— begin Text passage —

It is the case of the assessee that legal and consultancy services charges of Rs.25,00,000/- paid to M/s. Rockhard Infrastructure Pvt. Ltd. from whom it has taken services in the form of project reports, specialized research data provisions, etc. On query raised by the AO, assessee provided address of M/s.
Rockhard Infrastructure Pvt. Ltd. with its Directors namely Shri Shyam Lal and Shri Rajeev Kumar. AO deputed two Inspectors for making enquiries who has given report dated 16.02.2015 and summon was served upon Shri Ravinder Kumar Shukla, Director of the assessee company and his statement was recorded on 27.02.2015, the relevant extract as referred by AO in para 5.9 is extracted for ready perusal as under :-
“5.9 The Director of the assessee company Sh Ravinder Kumar Shukla, was apprised of the inquiry made by this office on the credentials of M/s. Rockhard Infrastructure Pvt Ltd as per the findings in the Inspectors report dated 16.02.2015 by a specific query in the statement on oath which is quoted below for ready reference:
"Q.19 An enquiry by the Inspectors of Income Tax was done at the given addresses of the company M/s. Rockhard Infrastructure Pvt. Ltd. and those of the Directors Shri Shyam Lal and Shri Rajeev Kumar as per the letter dated 13.02.2015 filed during scrutiny proceedings by the Authorized Representative. I am showing you their report dated 16.02.2015, please acknowledge and comment on the same.

— end Text passage —
— begin Material —

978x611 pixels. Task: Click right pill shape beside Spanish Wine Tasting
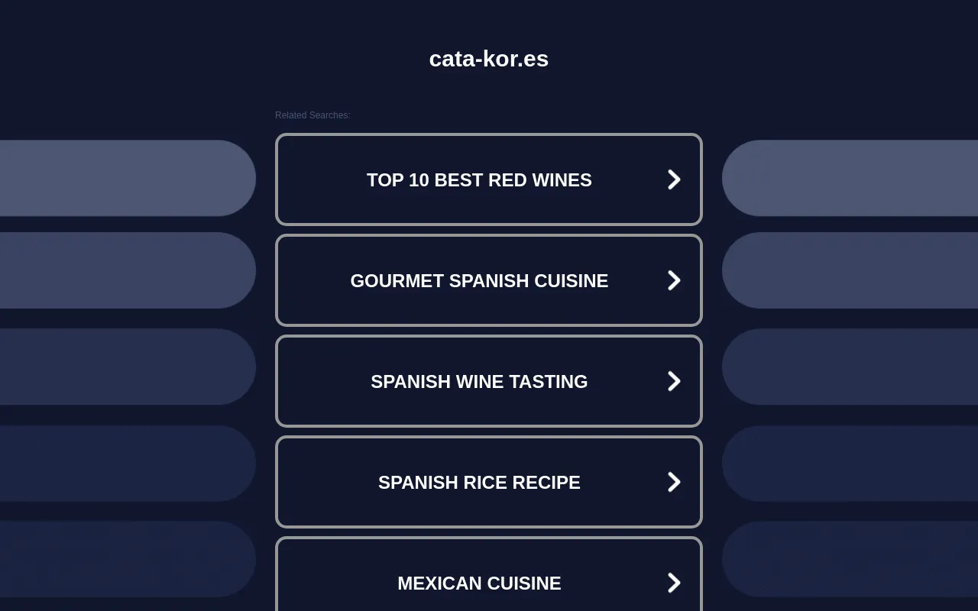[x=850, y=367]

— end Material —

Please copy the tax assessment passage word for word, starting at "It is the case" and ending at "address of M/s.". The material above comes from a separate source.

It is the case of the assessee that legal and consultancy services charges of Rs.25,00,000/- paid to M/s. Rockhard Infrastructure Pvt. Ltd. from whom it has taken services in the form of project reports, specialized research data provisions, etc. On query raised by the AO, assessee provided address of M/s.